_EXERCISE INPUT:_
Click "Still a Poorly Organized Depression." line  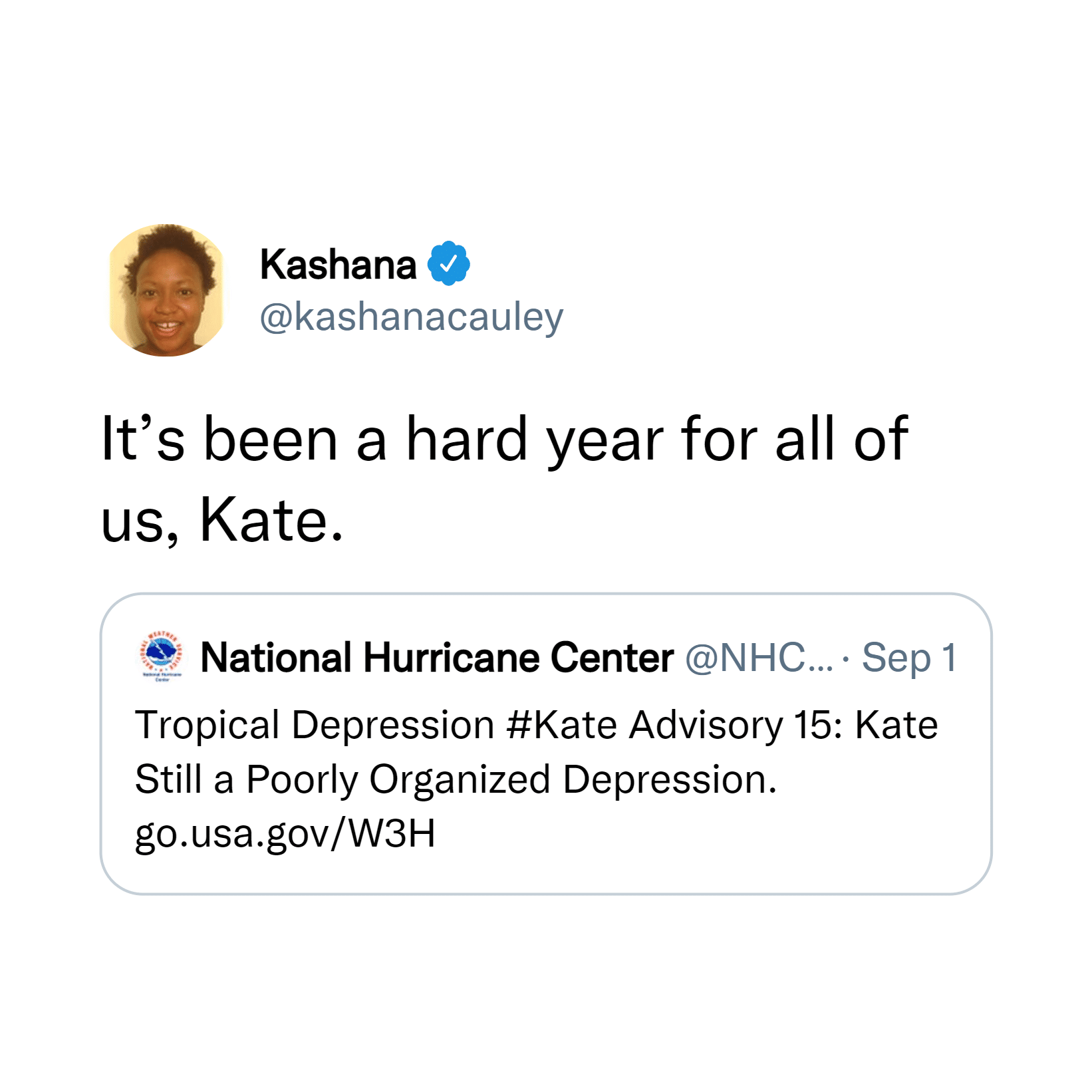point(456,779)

...

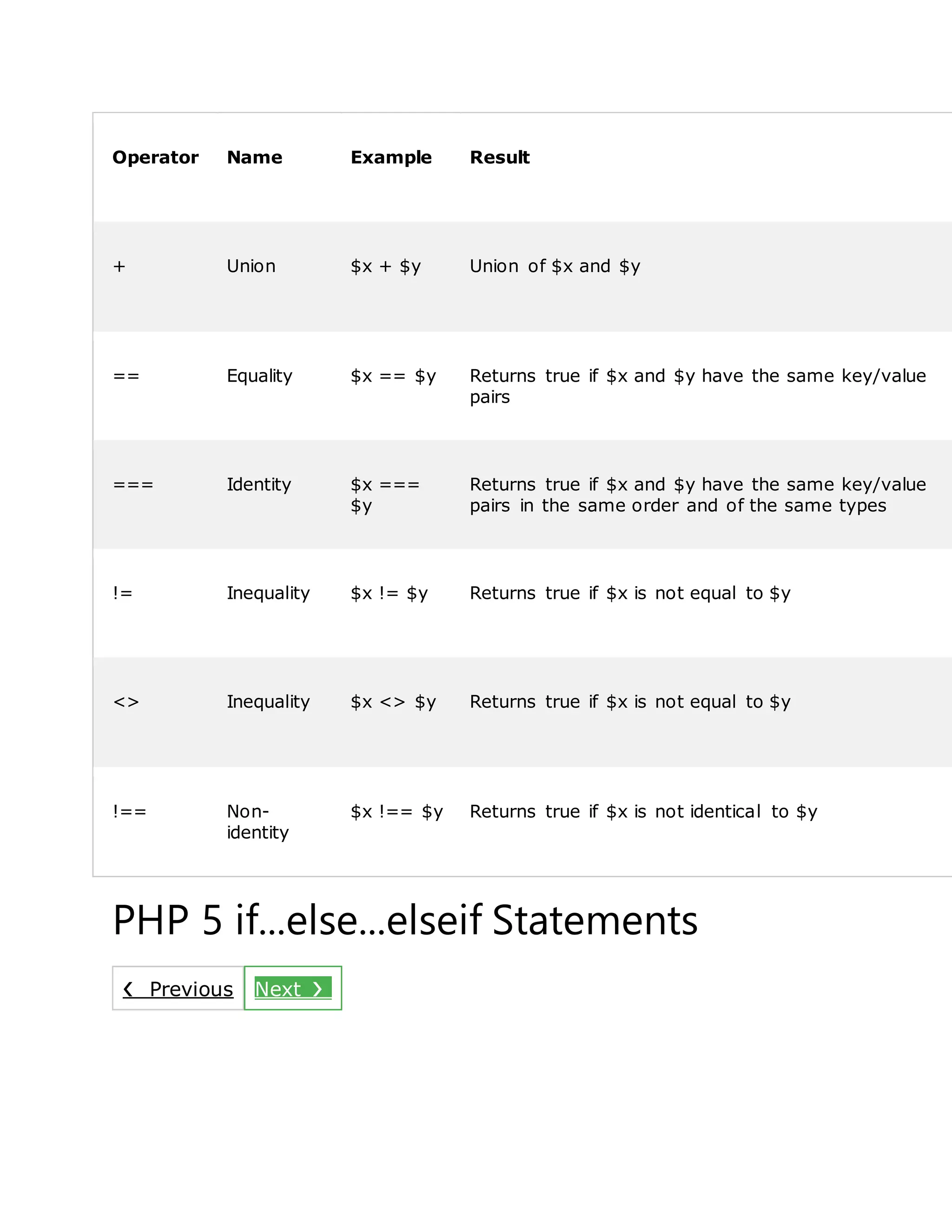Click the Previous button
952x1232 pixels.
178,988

==

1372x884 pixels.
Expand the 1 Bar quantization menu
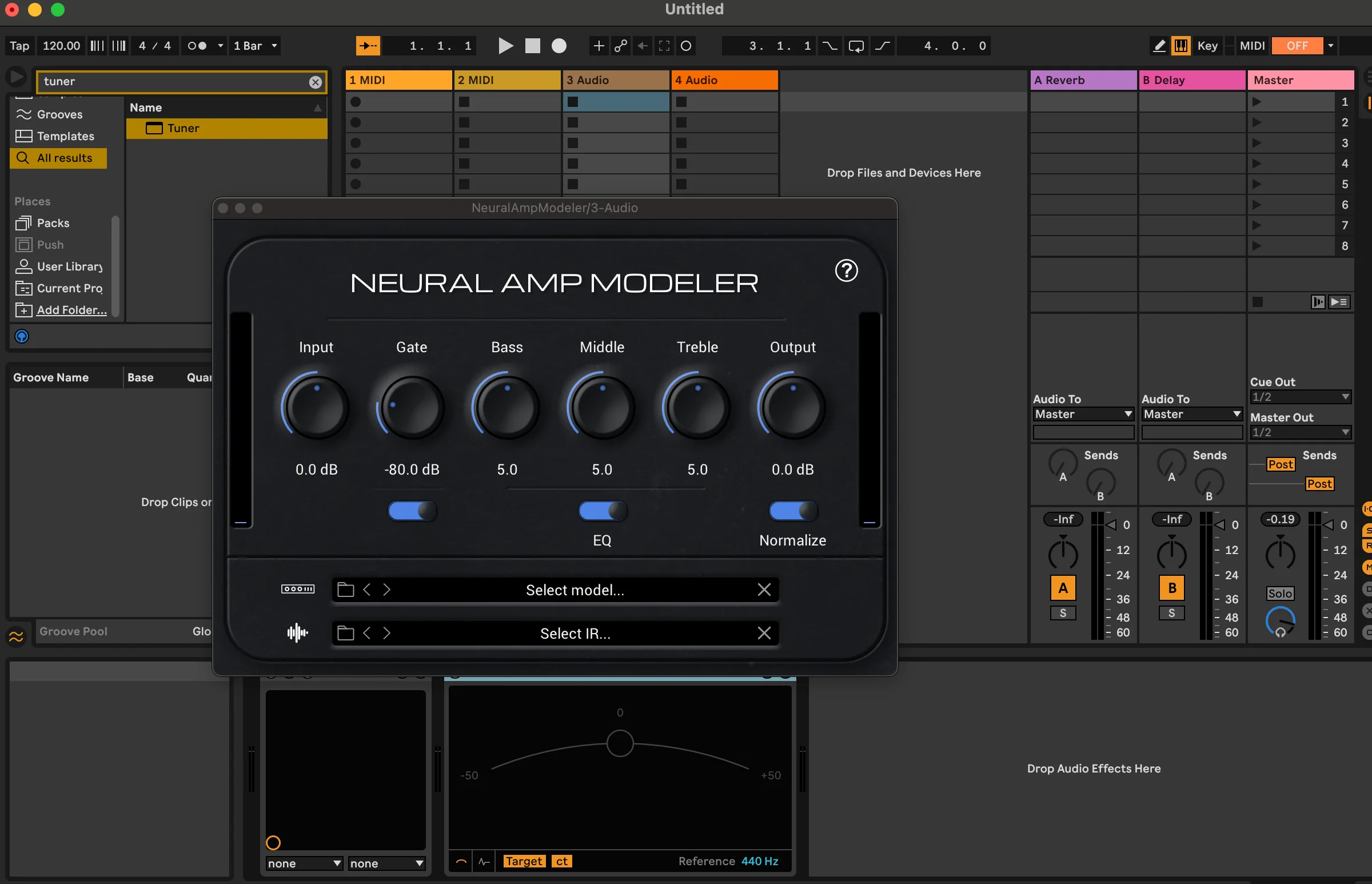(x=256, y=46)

_EXERCISE DETAILS:_
Format the part that opens with the line containing "1372x884 pixels." and closes with the line containing "(x=256, y=46)" as a JSON list of strings, one string per line, skipping blank lines and leaving out the pictures.

_THE OUTPUT:_
[
  "1372x884 pixels.",
  "Expand the 1 Bar quantization menu",
  "(x=256, y=46)"
]